The problem of categorization presents itself in many aspects of life. When marketers talk of “market segmentation” they essentially mean: “what categories of customer are there?” When investors talk of “asset classes” they essentially mean: “what categories of investment are there?”. In the past, when facing the problem of categorization, I would typically look at the universe of things I needed to categorize and make fairly arbitrary judgements to put them into categories. Cluster analysis rationalizes the process by analyzing the data with an open mind: it is an unsupervised learning process.
So what is a cluster? It is a group of observations that are similar to each other and dissimilar to observations in other clusters. Let’s start with some basics …
When I first started looking at clustering it took me a while to realize that there are really two main issues:
- How far apart are any two observations?
- Given (1) how do we put the observations into groups?
Observations and Distance Measures
An observation is a vector of values, not necessarily of the same type, associated with the object which is to be clustered. They might be of the following types:
- Numerical: e.g. 4’8″, 6’4″, 5’10” – if we placed values on a scale we could visualize distance.
- Ordinal: e.g. 1st, 2nd, 3rd – the ordering matters (e.g. 1st is closer to 2nd than to 3rd, but we don’t know anything about how much closer).
- Binary: True / False – the feature is either there or it is not.
- Categorical e.g red, blue, green – there is no ordering to the categories.
I plan on putting up a short post on distance measures that can be applied in each of the above cases. For the time being, suffice to say that we start out with a data frame of observations (each observation on a row, the values for each factor in columns) and end up with a triangular distance matrix showing the distances between every possible pair of observations.

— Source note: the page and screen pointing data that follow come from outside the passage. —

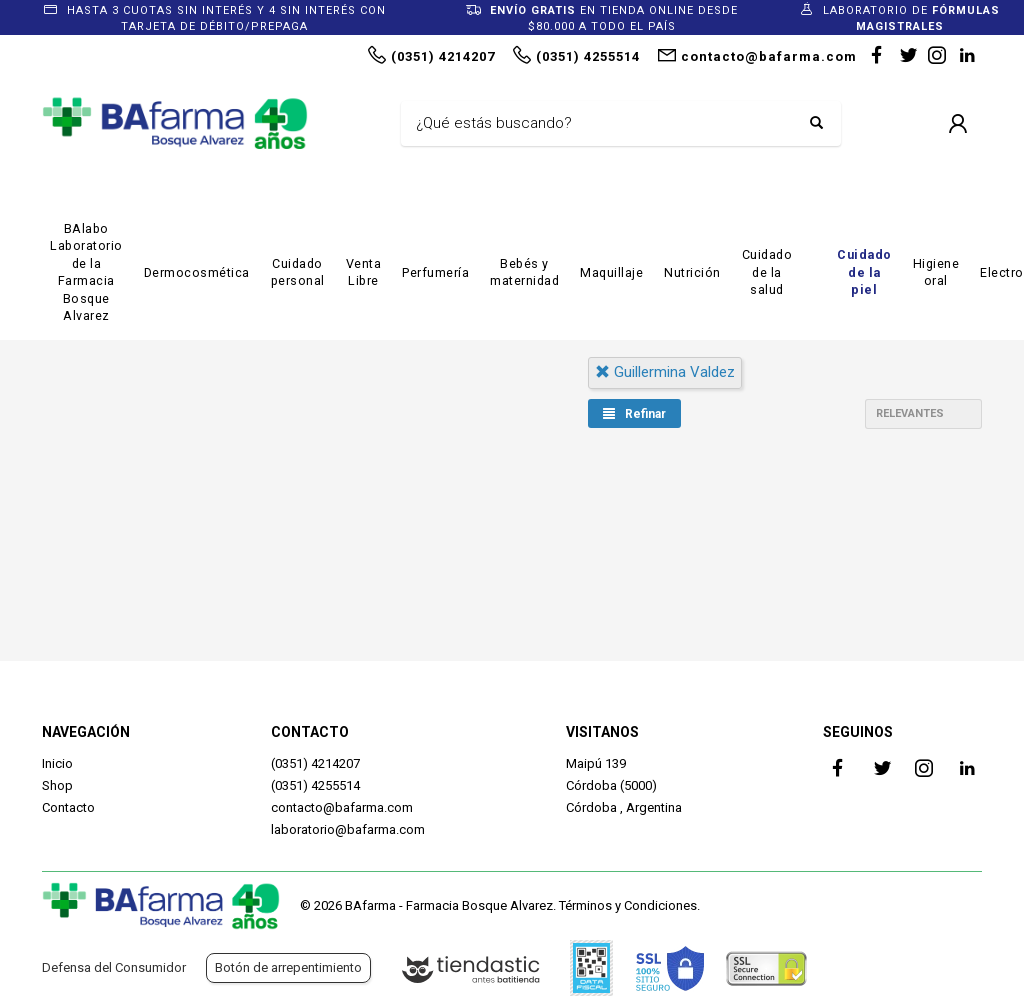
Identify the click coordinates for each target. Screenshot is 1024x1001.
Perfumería (435, 272)
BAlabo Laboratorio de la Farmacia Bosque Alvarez (86, 272)
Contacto (68, 807)
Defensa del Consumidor (114, 967)
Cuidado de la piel (864, 272)
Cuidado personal (298, 272)
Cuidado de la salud (767, 272)
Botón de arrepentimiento (288, 967)
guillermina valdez (665, 372)
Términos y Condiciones (628, 905)
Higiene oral (936, 272)
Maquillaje (611, 272)
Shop (57, 785)
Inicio (57, 763)
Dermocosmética (197, 272)
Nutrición (692, 272)
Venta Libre (364, 272)
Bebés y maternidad (524, 272)
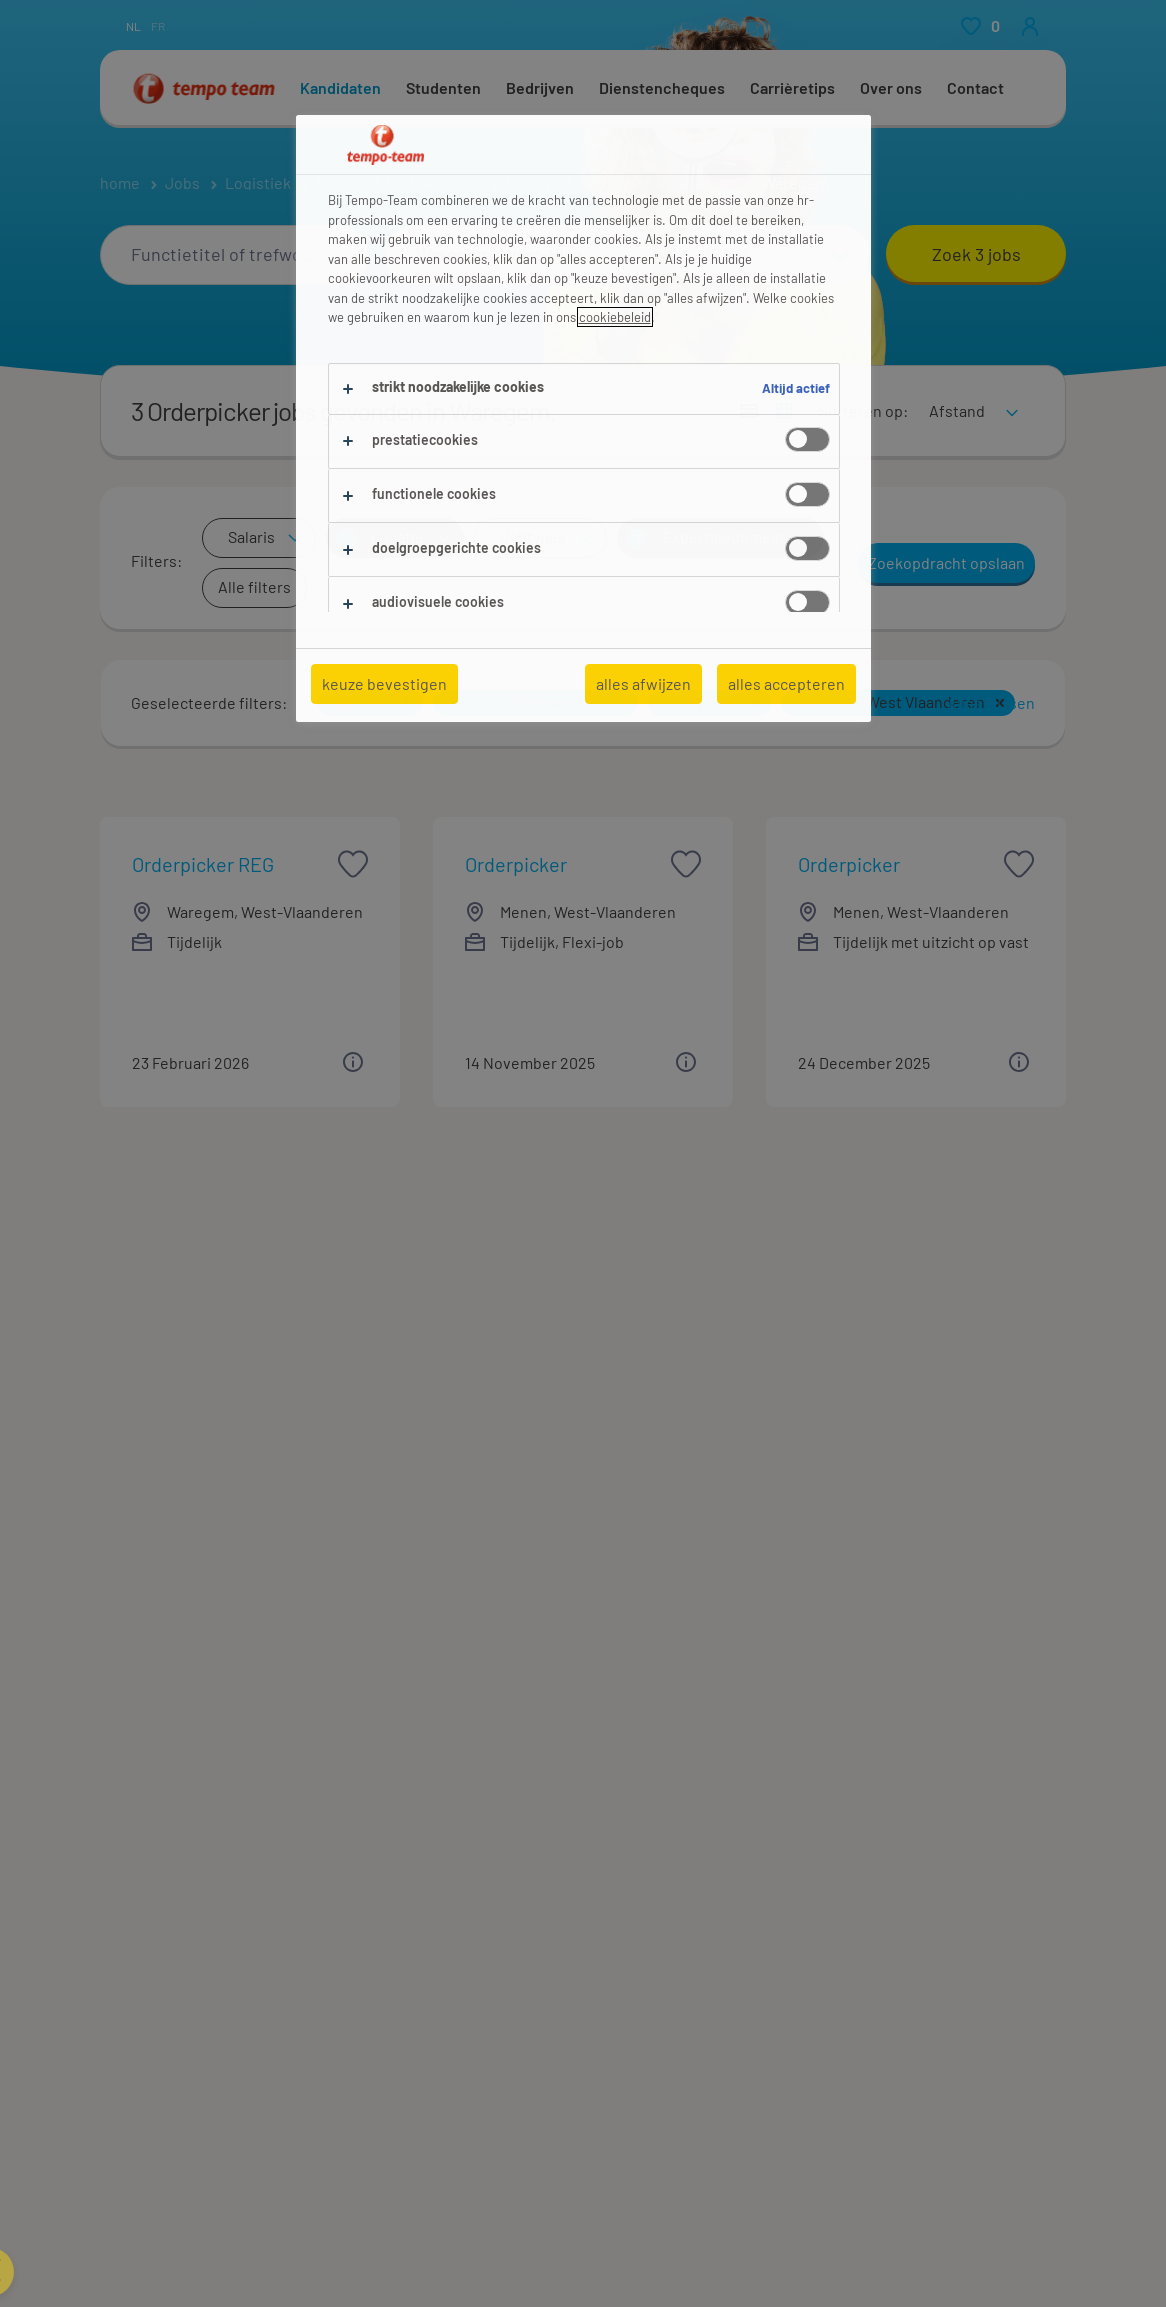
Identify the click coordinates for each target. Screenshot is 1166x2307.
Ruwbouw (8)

- Partitioning e.g. k-means: The entire data-set is partitioned into a set of k clusters. An iterative process is used to discover a stable clustering which minimizes some objective function.
- Hierarchical: Start with one big cluster and split it repetitively using an objective function to determine the split or start with every observation in a cluster of size one and join together the two closest, repeating until there is only a single cluster.
- Density-Based: K seed observations are selected. For each, the nearest neighbors are attached to form the clusters rather like stepping from stone to stone when crossing a stream. The newest addition to the cluster may be closer on average to some other cluster, but its closest neighbors are part of this cluster. This allows for clusters that are not convex (see illustration below).
- Probabilistic: A model of the k clusters each with an unknown mean and variance is proposed. K observations are randomly selected as the means. The model is updated using the data to better estimate the means and variances. The process is repeated until the maximum likelihood estimate of the mean and variance of each cluster is reached.
Representations of Clusters
Various ways of representing clusters have been devised.
For hierarchical clustering, where there are not too many observations, dendrograms are used such as that on the right. The basic intuition is that items 1 and 2 were the closest together with a distance of 20 units. The linkage between the cluster formed by 1 & 2 and the cluster formed by 3, 4, & 5 is around 58 units.
The dendrogram doesn’t answer the question “How many clusters were there?”. Fortunately there are ways for us to estimate which of the branches in such a diagram are reliable and which are not.
- For many clustering approaches there are ways of using bootstrap resampling to estimate p-values of the clusters. This provides some idea of how robust the clusters are.
- Cluster diameter, D, is the distance between the two observations within the cluster that are the furthest apart.
- Cluster separation, S, is the smallest distance between any observation within the cluster and the any observation not in the cluster.
- Cluster isolation, L, is based on the S, D and the distances between every possible pairing of the members of two clusters.
- There are coefficients that measure the ratio of linkage between a given observation and its cluster and the linkage of the most distant clusters. There is an agglomerative and a divisive version.
- Silhouette Width is a measure for each observation of how similar it is to the members of its own cluster vs how dissimilar it is from members of the next nearest cluster.
Things to Remember
Pictures of Clusters
If there is a nice picture of some clusters such as that at the right, it is most likely not a realistic representation unless the clustering was truly done on two dimensions. Sometimes the axes mean something, sometimes the space in which the clusters are drawn is purely conceptual. Sometimes a diagram will have been produced after some dimensionality reduction process has been applied (akin to principal component analysis), so only the most significant 2 dimensions are presented. This can give rise to what looks like overlapping clusters when in fact you are missing other dimensions on which the separation is taking place. The easiest analogy is to imagine looking down on a scene from above: perhaps it looks like the bus is going to crash into the airplane but they are actually separated by vertical space.
Missing Observations Can Change Clustering
The presence or absence of a particular observation can dramatically change the resulting clustering. It is not a good idea to work with partial data sets. This is particularly the case with hierarchical methods where, at each step, cluster medians get changed. Always include as many observations as is practical.